On ne peut qu'admirer le courage avec lequel M. H. Dreyfus a entrepris de faire connaître au public français et à celui qui lit la langue française, bien plus étendu que l'autre, les élucubrations sorties de la plume de Béhâ-oullâh. Le petit volume que nous avons sous les yeux contient différentes œuvres du continuateur du Bâb : la Très sainte tablette, rédigée à Andrinople ou au début du séjour (lisez internement) du prophète à Saint-Jean-d'Acre (p. 9-20); les sept Vallées du voyage vers Dieu, avec le sous-titre : Sur les mystères de l'ascension vers Dieu, le tout Puissant et le Miséricordieux (p. 25-60); les Paroles cachées en arabe (p. 63-78) et en persan (p. 81-106); ces deux ouvrages ont été composés à Bagdad, probablement en 1247 hég. (1857); et enfin la lettre sur le Bayân (p. 109143), contemporaine du premier de ces quatre traités. C'est dire que nous sommes encore à une période où la pensée de Béhâ-oullâh ne s'est pas encore dégagée des formules du Bâb ; une polémique contre Çobh-é Azal et ses adeptes, d'une tonalité violente, indique que séparation des deux disciples n'était pas fort éloignée. On a prétendu

que la réforme de l'islamisme prêchée en Perse par Ali-Mohammed n'avait rien à faire avec les mystiques; ce volume prouve que cette opinion était erronée; il n'y a qu'à constater, passim, le rôle qu'y jouent les voiles qui séparent l'entendement humain de la connaissance de l'Etre suprême, et cela est tout à fait dans la note de la mystique persane.
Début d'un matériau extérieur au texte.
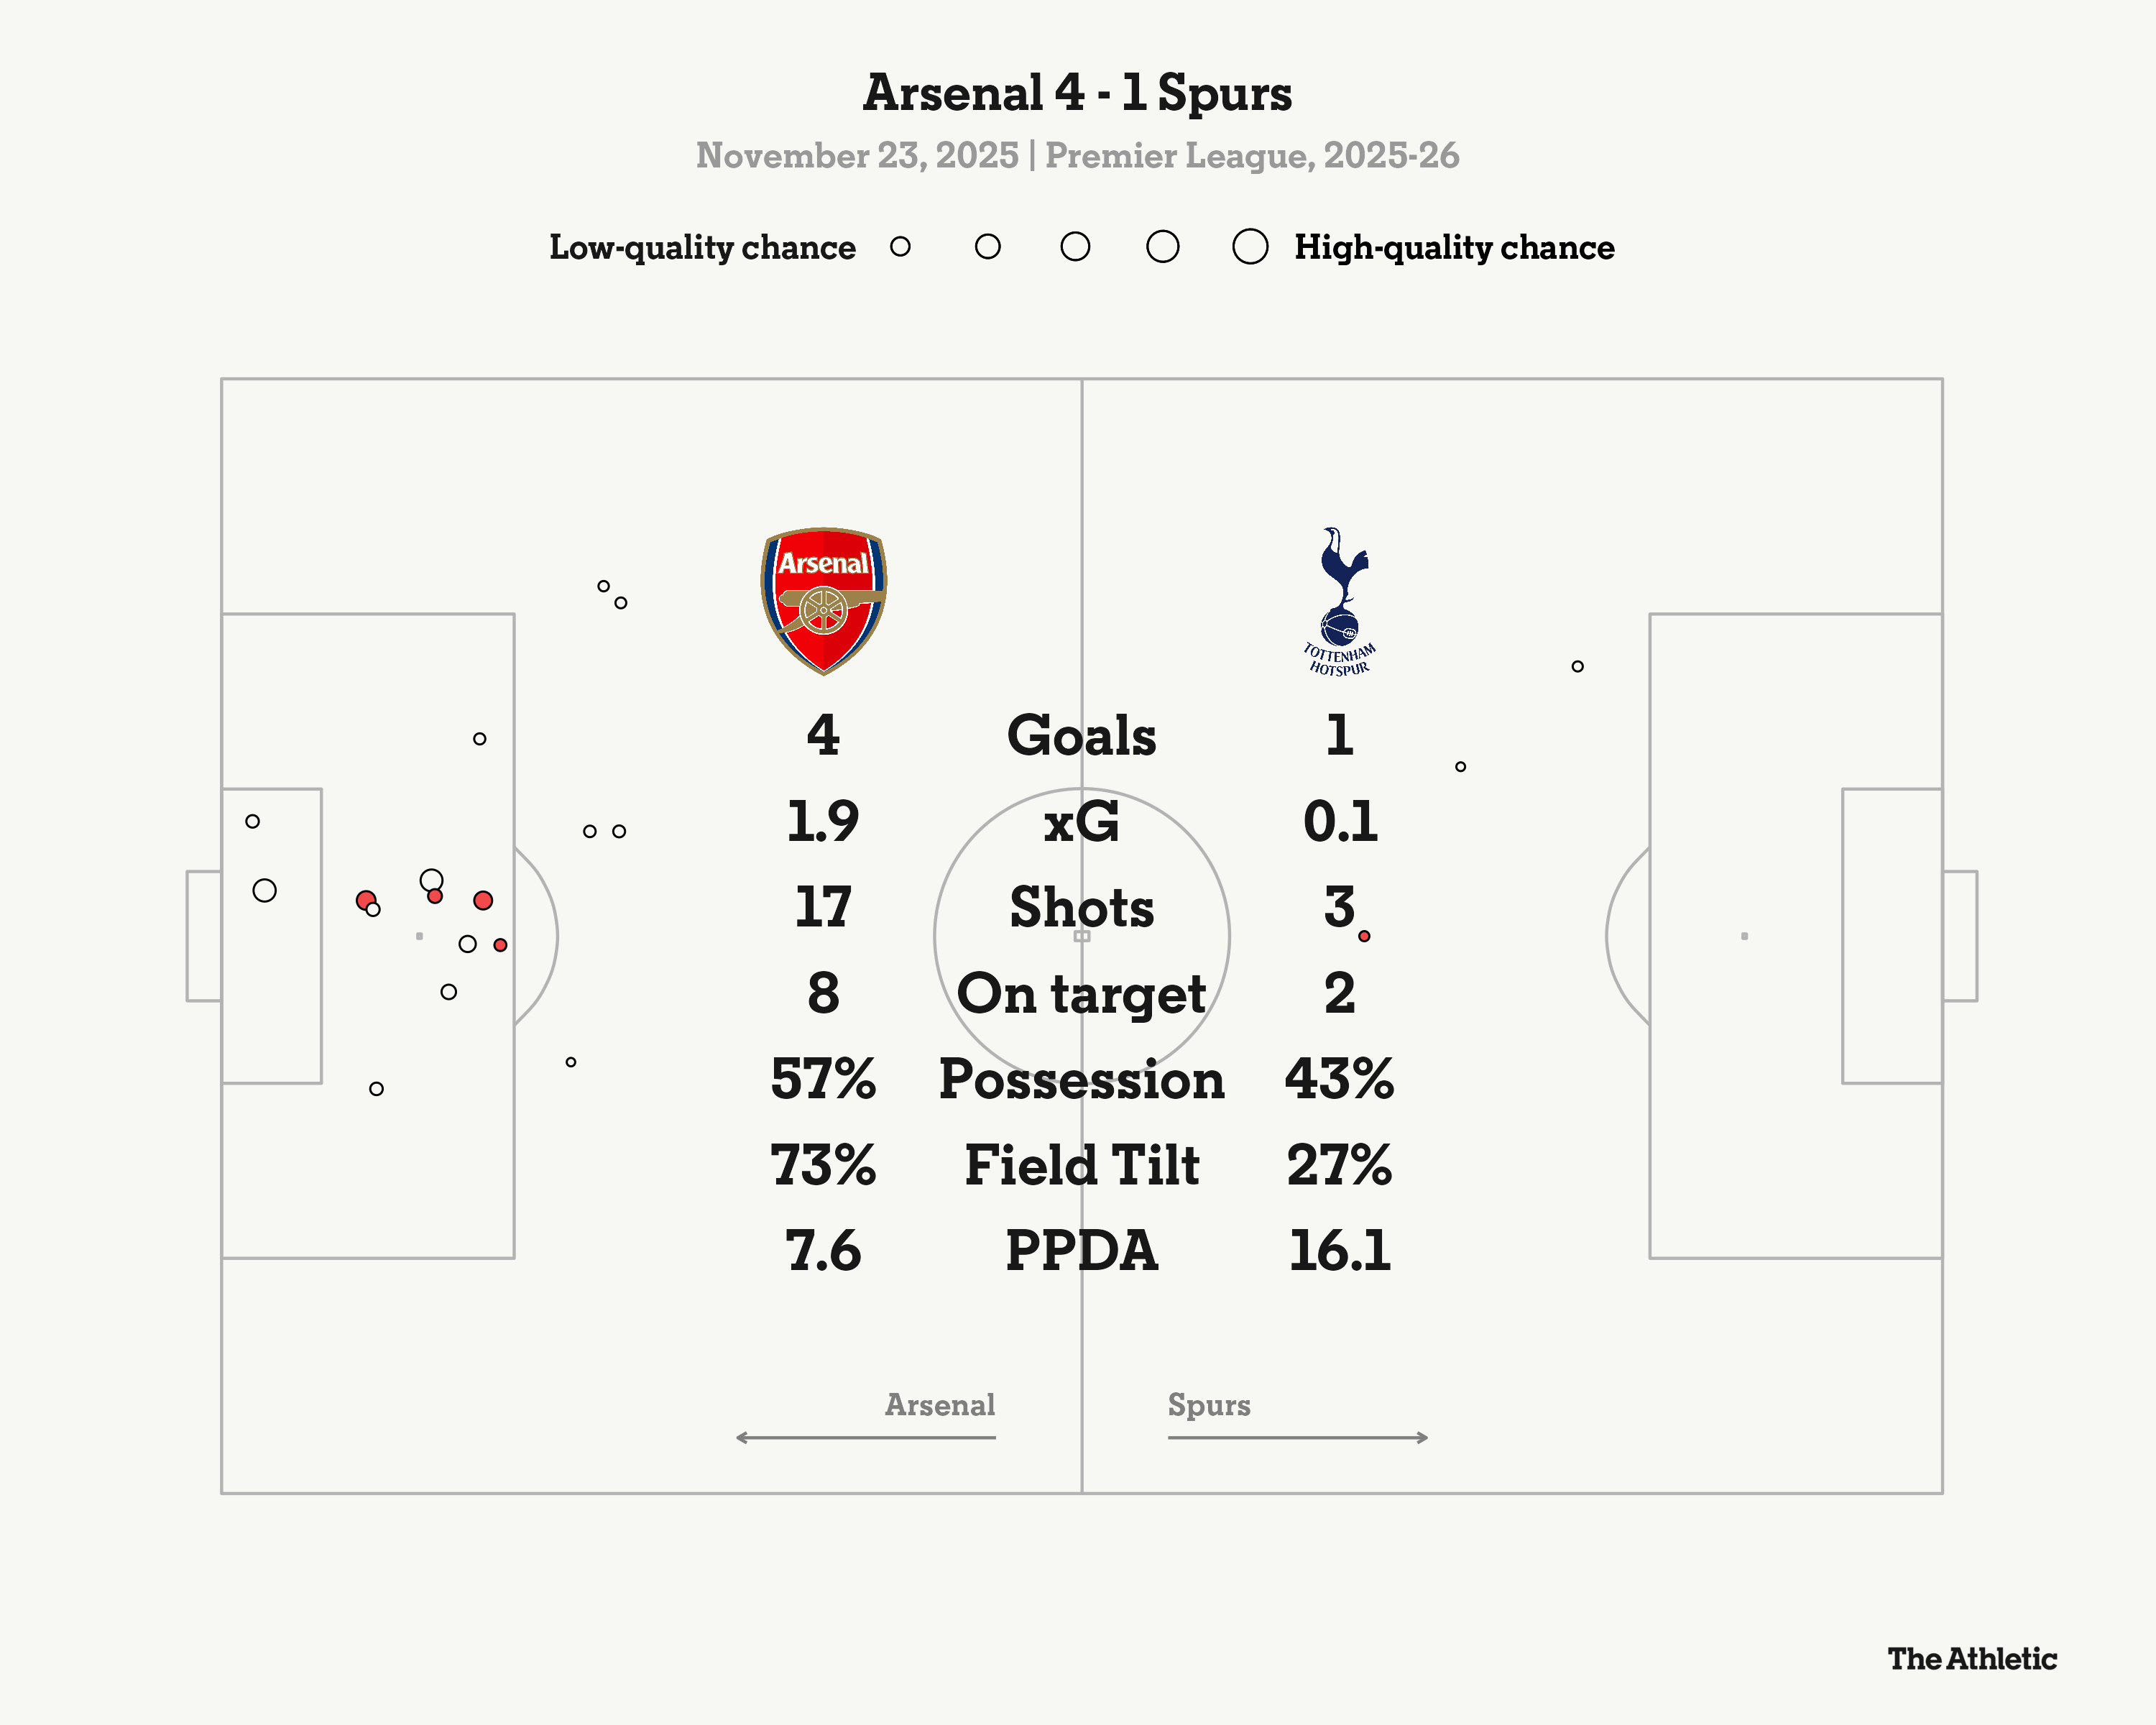Click the Arsenal club crest

[823, 601]
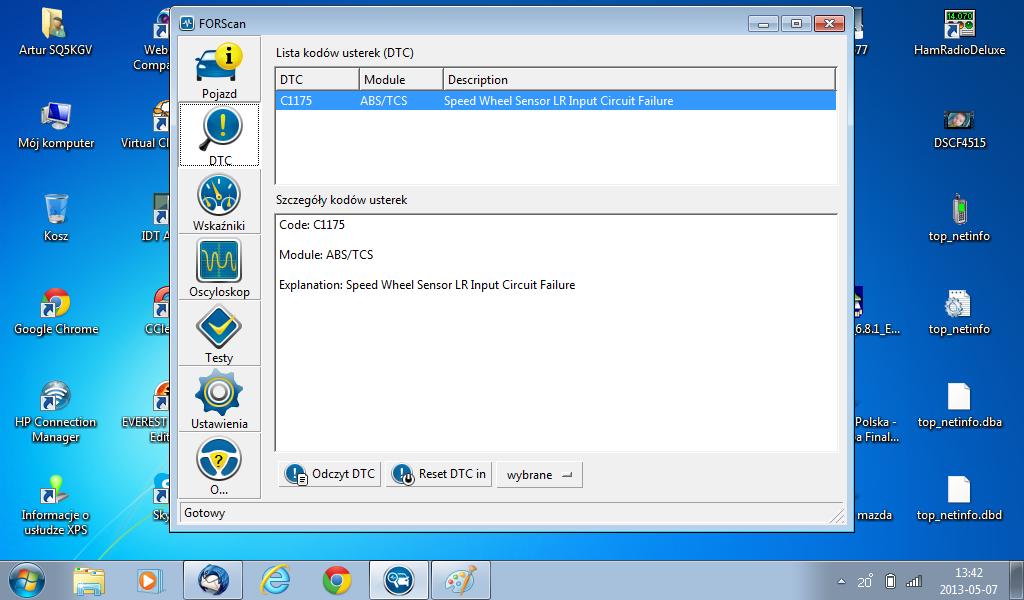Select the C1175 ABS/TCS code row
The width and height of the screenshot is (1024, 600).
point(555,101)
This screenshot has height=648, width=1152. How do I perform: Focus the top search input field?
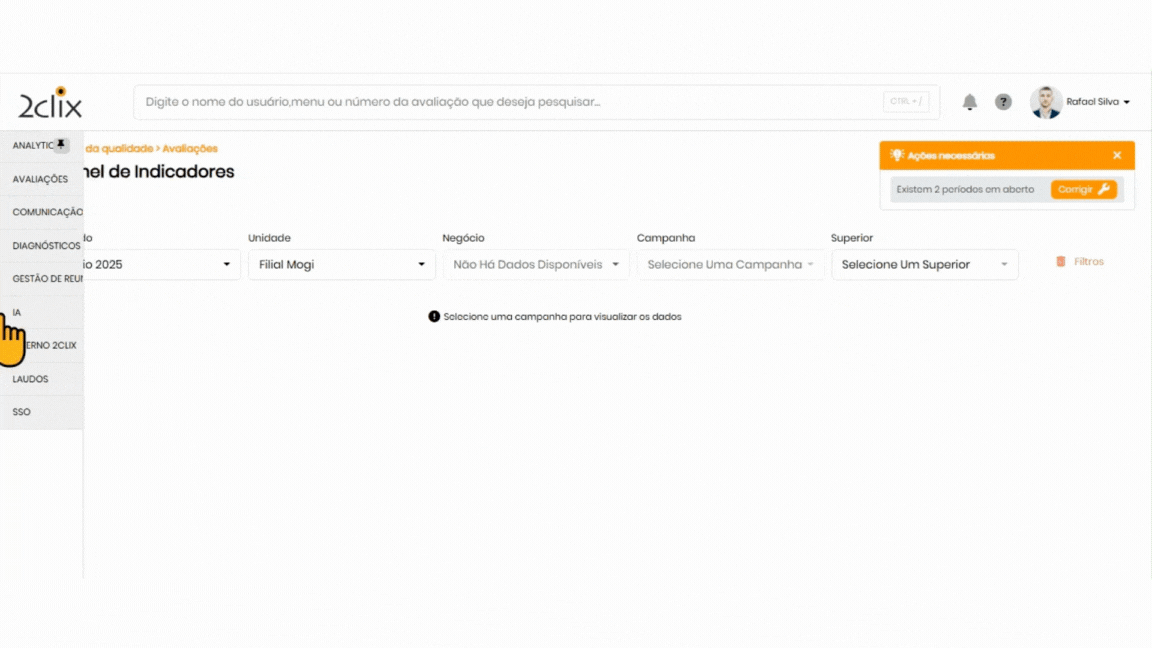tap(510, 102)
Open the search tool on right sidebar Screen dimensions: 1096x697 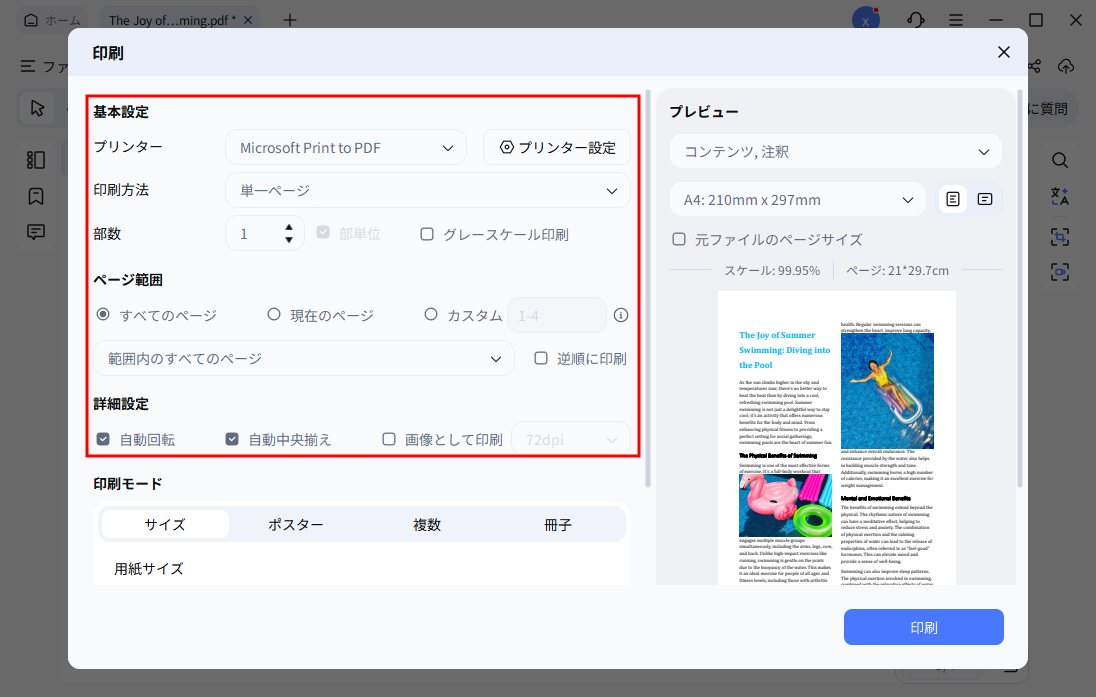click(1060, 160)
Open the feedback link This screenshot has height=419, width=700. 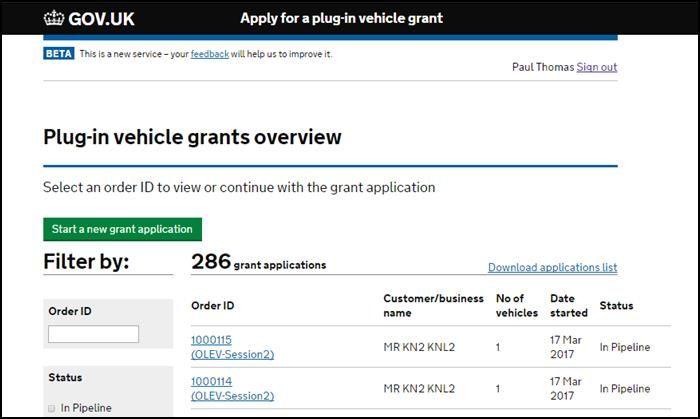point(209,54)
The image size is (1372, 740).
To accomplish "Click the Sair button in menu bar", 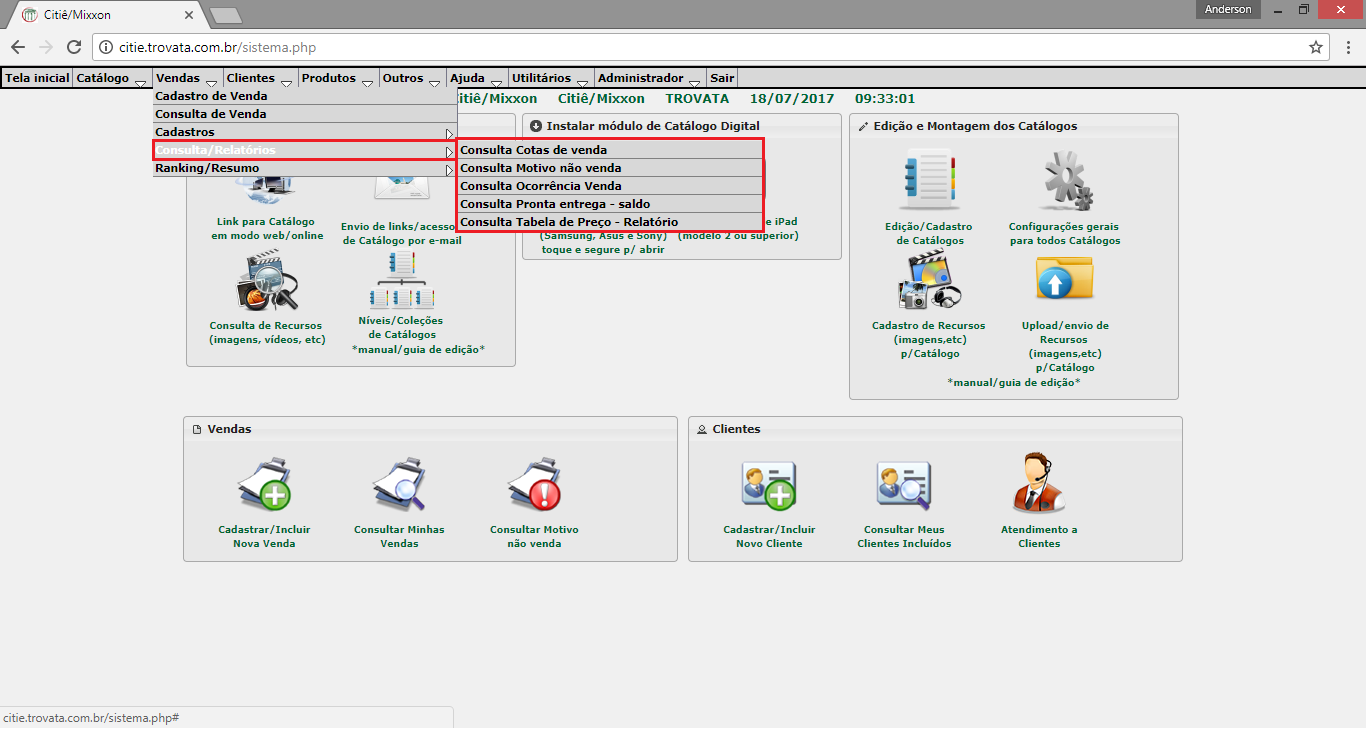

On remarquera (p. 34) une rencontre fortuite et néanmoins étrange entre les spéculations des çoûfîs et les hypothèses les plus récentes sur le rôle des ions : « Si tu cherches à l'intérieur de chaque atome, au milieu tu trouves un soleil. » Signalons aussi le point de doctrine formulée p. 137 : « La création a toujours existé et elle existera toujours. » Au point de vue musulman, c'est une hérésie parfaitement caractérisée, un chirk (association de créatures à Dieu) de premier ordre. Ainsi, éternité de la matière : Dieu n'est plus qu'un démiurge.

La traduction est élégante; il n'était pas facile de rendre, dans un langage accessible à un public non prévenu, la phraséologie particulière aux ratiocineurs d'Orient. On eût souhaité un peu plus de notes; en effet, que signifie un membre de phrase comme celui-ci (p. 19): « Le Kauther de ma science », si l'infortuné lecteur ne sait pas qu'il s'agit d'une source du Paradis? Les quelques indications. que l'on rencontre au bas des pages ne sont pas exemptes d'erreurs. P. 29, Léïli, lire Léïla ; il n'y a pas que Djâmî qui ait chanté les amours de Medjnoûn et de Léïla. P. 42, « les mélodies de Hijaz et d'Irak. » En note : « l'arabe et le persan ». Ce sont les noms de deux modes musicaux, de deux gammes; cf. p. 48 : « L'oiseau d'Irak a dans sa tête tous les chants merveilleux de l'Hijaz. » P. 53. Lokman est bien un « sage légendaire de l'Arabie », mais non un fabuliste, puisque les fables placées sous son nom sont la traduction de celles d'Esope. - P. 85, « L'arbre d'Anissa ». Les Béhâïs ne savent plus ce que veut dire cette expression. Je m'y suis moi-même trompé dans un précédent article. C'est tout uniment « l'arbre du feu », c'est-à-dire le buisson ardent : anîsa « la compagne » (nâr est féminin en arabe) est un synonyme de « feu » chez les anciens Arabes. P. 131. Le chiffre 6 n'a la forme d'un hamza que dans l'écriture persane; attribuer cette valeur à ce signe orthographique n'est qu'une plaisanterie sans portée.